#### What is being asked:
From the records below, please repeat exactly the line that has "Viewport: 584px width, 419px", the line that has "The width and height of the screenshot is (1470, 773).", and every line between them, and nothing else.

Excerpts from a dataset
● ● ●

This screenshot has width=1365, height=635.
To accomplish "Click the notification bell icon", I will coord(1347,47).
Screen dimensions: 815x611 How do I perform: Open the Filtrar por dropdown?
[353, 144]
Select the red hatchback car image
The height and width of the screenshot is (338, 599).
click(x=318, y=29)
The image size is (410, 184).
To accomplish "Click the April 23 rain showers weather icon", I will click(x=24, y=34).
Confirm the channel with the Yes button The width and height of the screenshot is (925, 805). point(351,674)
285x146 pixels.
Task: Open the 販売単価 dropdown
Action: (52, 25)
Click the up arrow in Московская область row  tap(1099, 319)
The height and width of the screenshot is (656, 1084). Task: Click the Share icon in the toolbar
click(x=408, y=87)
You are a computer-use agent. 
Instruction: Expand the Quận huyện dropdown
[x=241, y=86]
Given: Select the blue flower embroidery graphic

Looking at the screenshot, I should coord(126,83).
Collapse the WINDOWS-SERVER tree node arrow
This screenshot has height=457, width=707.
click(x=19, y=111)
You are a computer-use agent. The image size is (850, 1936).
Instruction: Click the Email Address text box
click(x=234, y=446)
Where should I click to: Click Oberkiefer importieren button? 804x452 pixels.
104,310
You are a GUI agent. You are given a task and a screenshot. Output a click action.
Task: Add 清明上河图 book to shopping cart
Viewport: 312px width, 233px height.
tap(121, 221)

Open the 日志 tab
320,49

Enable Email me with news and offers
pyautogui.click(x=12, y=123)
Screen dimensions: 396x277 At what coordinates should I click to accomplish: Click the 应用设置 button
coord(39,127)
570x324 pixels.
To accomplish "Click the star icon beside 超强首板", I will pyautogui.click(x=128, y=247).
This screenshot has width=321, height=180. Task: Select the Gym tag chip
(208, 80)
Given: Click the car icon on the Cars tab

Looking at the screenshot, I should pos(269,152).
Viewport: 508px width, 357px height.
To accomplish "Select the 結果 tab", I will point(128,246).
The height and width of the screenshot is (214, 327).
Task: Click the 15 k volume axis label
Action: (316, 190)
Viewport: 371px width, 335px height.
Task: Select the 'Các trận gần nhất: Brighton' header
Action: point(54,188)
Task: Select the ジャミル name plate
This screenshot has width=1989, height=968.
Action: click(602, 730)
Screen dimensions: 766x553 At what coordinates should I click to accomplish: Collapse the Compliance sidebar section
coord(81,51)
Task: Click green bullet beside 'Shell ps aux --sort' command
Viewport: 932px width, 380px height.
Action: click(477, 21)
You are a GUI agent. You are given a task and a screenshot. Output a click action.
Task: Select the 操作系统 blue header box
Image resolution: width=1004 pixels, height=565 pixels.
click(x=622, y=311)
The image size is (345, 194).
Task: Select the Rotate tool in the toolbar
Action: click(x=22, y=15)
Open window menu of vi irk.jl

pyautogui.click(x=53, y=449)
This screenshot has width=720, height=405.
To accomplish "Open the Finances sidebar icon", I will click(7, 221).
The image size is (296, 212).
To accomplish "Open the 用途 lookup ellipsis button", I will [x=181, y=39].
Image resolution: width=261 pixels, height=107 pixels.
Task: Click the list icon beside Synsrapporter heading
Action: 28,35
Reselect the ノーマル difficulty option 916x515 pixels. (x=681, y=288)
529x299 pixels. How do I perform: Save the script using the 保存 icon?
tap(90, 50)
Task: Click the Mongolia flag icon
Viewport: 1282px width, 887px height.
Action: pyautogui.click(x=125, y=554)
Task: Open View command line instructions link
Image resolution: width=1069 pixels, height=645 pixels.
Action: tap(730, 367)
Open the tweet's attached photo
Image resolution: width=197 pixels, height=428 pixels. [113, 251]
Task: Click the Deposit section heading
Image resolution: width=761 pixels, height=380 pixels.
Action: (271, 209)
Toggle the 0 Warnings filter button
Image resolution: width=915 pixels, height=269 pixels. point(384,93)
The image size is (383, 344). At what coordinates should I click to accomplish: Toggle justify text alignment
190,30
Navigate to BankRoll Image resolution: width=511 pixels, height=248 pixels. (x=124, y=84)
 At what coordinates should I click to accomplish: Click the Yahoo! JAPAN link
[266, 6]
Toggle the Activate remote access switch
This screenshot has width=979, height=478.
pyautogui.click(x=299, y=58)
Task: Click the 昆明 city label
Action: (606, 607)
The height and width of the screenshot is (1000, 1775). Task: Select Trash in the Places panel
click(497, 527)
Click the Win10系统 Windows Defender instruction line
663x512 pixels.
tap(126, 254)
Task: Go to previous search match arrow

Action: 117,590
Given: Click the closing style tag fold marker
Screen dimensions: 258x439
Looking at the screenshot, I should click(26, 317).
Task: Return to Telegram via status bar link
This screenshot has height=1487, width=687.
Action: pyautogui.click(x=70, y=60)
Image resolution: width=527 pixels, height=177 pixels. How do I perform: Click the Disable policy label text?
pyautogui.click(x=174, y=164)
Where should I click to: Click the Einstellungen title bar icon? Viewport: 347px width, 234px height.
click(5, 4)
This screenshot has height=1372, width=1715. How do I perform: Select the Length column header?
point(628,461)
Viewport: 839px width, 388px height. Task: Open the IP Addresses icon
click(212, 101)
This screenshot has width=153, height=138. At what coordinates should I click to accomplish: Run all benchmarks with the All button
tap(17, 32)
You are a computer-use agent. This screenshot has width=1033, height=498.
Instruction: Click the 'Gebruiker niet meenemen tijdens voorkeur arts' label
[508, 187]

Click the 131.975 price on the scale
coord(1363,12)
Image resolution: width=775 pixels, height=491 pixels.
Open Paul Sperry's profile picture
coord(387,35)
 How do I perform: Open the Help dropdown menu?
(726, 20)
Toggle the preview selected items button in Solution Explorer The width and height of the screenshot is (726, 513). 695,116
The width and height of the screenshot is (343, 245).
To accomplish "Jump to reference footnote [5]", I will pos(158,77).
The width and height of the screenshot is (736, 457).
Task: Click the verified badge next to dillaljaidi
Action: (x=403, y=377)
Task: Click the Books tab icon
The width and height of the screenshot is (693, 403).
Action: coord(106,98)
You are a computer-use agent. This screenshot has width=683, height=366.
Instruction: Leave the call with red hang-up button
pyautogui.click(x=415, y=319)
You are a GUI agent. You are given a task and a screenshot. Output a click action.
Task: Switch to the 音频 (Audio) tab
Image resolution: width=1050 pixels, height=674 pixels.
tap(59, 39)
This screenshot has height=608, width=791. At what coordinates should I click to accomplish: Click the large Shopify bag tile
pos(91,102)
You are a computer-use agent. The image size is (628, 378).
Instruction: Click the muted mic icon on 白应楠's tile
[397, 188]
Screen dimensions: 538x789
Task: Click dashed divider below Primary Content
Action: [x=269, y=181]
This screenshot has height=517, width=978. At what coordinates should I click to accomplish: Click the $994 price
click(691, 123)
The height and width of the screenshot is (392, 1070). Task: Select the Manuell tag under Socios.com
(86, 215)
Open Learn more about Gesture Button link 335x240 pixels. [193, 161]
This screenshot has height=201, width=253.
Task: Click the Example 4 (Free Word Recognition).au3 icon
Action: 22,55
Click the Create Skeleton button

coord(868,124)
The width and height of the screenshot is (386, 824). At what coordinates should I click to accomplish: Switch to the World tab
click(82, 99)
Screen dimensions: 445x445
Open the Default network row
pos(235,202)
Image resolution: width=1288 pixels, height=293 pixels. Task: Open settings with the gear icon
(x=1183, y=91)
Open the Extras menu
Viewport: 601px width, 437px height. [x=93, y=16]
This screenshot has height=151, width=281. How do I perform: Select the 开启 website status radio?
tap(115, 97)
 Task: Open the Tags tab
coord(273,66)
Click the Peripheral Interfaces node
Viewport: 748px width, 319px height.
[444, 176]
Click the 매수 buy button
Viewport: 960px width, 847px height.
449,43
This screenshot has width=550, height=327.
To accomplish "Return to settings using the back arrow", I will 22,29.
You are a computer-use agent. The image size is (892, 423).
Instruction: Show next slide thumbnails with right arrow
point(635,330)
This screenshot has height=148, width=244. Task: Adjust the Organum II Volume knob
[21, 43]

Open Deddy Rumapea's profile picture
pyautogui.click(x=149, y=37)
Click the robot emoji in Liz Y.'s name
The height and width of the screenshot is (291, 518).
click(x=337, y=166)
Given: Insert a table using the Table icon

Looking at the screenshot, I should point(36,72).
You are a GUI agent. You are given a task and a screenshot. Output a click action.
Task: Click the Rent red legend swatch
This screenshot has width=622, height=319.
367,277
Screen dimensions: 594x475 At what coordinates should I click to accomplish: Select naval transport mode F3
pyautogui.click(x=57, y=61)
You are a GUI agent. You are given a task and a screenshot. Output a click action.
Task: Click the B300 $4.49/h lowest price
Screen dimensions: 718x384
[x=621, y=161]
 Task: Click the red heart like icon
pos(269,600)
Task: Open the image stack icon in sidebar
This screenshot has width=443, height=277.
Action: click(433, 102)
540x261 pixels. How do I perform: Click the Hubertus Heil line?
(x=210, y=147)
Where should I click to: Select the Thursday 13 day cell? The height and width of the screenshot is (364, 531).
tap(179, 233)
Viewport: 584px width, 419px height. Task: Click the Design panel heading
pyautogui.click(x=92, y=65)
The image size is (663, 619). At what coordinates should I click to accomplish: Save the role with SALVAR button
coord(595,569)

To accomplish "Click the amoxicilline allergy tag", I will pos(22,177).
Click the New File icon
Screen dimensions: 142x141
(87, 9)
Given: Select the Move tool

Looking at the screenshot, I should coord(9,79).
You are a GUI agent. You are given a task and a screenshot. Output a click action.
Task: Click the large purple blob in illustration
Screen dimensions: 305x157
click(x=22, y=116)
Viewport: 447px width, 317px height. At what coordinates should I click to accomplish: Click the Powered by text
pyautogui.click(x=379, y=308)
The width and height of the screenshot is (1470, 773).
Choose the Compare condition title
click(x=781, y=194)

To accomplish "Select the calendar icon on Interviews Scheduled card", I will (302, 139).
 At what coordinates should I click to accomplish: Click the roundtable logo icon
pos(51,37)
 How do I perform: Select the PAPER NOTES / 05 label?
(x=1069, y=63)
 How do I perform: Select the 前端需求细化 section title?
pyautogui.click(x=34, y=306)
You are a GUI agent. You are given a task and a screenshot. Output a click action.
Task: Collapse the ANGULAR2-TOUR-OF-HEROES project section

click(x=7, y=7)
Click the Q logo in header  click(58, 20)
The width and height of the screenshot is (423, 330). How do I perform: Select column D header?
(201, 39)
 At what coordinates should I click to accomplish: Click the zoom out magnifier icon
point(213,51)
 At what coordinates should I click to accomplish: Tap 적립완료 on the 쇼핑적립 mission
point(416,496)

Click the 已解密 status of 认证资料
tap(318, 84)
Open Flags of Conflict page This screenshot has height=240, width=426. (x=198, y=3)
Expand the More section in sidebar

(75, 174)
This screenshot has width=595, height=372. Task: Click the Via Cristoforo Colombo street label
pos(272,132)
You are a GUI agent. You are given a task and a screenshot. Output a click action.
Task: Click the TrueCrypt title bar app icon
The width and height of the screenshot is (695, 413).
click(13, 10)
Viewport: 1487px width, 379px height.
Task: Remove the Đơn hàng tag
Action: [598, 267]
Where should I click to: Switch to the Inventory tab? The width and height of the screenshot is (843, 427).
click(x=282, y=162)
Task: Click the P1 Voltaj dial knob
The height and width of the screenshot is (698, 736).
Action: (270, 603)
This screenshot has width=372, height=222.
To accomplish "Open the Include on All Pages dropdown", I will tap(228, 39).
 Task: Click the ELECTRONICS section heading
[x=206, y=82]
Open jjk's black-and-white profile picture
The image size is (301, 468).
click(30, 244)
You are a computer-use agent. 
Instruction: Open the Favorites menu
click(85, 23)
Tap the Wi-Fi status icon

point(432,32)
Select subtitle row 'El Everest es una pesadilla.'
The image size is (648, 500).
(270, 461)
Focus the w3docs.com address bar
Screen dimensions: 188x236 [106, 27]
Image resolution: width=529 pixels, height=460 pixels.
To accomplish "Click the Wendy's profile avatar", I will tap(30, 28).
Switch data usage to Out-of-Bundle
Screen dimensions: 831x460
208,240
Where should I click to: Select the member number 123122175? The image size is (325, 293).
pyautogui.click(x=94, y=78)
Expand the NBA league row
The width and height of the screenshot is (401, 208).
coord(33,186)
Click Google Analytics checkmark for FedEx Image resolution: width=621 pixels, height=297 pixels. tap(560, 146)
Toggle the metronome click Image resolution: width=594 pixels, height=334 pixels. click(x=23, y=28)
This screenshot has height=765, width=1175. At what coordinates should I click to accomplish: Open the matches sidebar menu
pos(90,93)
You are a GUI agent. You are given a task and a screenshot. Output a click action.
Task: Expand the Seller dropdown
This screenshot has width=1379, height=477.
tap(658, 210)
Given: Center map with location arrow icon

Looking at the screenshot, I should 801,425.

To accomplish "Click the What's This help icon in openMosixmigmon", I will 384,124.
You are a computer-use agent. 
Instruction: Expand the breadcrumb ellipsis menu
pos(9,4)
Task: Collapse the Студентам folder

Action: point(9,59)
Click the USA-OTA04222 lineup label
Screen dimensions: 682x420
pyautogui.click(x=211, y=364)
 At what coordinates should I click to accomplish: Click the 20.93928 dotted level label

● ● ●

#### Solution to this problem:
Viewport: 584px width, 419px height. Task: Click the Design panel heading
pyautogui.click(x=92, y=65)
The image size is (663, 619). At what coordinates should I click to accomplish: Save the role with SALVAR button
coord(595,569)

To accomplish "Click the amoxicilline allergy tag", I will pos(22,177).
Click the New File icon
Screen dimensions: 142x141
(87, 9)
Given: Select the Move tool

Looking at the screenshot, I should coord(9,79).
You are a GUI agent. You are given a task and a screenshot. Output a click action.
Task: Click the large purple blob in illustration
Screen dimensions: 305x157
click(x=22, y=116)
Viewport: 447px width, 317px height. At what coordinates should I click to accomplish: Click the Powered by text
pyautogui.click(x=379, y=308)
The width and height of the screenshot is (1470, 773).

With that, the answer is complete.